Question

Alex bought a new car for his daughter. He knows the value of the car will decrease at a constant rate. After 3 years, the value of the car is $15,000. After 5 years, the value of the car of $11,000. Write and solve a linear equation to find the value of the car after 8 years. (Drop down and select)

y-______=______(x-____)
The value of the car after 8 years will be ______.

Answer 1

To find the value of the car after 8 years, we can use the slope and y-intercept to write a linear equation. The equation is y = -1000x + 18000, where x is the number of years and y is the value of the car. Substituting x = 8 into the equation, we find that the value of the car after 8 years will be $10,000.

Step-by-step explanation:

To write a linear equation, we need to determine the slope and y-intercept. We can use the given values to find the slope using the formula (change in y) / (change in x).

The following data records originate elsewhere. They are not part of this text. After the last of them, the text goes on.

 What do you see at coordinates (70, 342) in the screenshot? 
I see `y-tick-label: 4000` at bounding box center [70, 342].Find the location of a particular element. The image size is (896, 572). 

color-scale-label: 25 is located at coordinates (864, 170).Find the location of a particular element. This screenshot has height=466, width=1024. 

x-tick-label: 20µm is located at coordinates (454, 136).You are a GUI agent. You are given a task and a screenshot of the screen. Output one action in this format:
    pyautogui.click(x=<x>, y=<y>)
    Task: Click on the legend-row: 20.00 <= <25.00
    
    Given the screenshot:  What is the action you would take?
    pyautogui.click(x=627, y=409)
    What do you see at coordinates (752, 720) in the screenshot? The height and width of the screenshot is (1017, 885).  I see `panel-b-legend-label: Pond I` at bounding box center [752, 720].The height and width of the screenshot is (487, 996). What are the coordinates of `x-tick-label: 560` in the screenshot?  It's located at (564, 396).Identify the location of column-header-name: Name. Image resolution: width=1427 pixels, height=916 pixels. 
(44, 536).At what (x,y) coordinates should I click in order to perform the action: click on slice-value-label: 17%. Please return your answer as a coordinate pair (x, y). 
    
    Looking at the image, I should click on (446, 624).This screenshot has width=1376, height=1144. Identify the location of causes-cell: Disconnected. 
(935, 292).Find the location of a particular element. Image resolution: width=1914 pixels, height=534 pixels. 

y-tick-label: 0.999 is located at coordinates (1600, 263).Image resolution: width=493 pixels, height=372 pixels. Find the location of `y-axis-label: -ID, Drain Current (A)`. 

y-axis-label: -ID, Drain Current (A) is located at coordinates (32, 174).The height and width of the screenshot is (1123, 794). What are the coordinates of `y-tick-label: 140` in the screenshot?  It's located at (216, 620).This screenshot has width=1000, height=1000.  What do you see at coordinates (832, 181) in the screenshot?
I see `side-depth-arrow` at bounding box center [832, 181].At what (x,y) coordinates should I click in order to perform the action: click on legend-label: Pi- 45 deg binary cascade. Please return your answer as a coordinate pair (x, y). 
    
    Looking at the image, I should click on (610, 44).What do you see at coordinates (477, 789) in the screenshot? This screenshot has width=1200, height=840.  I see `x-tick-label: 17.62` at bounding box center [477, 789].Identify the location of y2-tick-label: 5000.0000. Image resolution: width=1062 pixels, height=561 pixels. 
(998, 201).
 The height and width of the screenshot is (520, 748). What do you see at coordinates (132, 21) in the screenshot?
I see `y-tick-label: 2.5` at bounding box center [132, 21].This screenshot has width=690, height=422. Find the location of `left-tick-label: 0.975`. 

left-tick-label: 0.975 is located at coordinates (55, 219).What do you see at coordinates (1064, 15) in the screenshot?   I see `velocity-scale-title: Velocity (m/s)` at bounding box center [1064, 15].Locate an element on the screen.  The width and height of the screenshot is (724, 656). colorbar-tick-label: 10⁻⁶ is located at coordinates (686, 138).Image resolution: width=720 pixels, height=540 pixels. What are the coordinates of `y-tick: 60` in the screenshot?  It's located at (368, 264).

Using the values (3, 15000) and (5, 11000), we can calculate the slope as (11000-15000) / (5-3) = -2000 / 2 = -1000.

Now that we have the slope, we can use the point-slope form of a linear equation: y - y1 = m(x - x1). Substituting the values (3, 15000) and the slope (-1000), we get the equation y - 15000 = -1000(x - 3). Solving for y, we find y = -1000x + 18000.

To find the value of the car after 8 years, we substitute x = 8 into the equation and solve for y. y = -1000(8) + 18000 = -8000 + 18000 = 10000. Therefore, the value of the car after 8 years will be $10,000.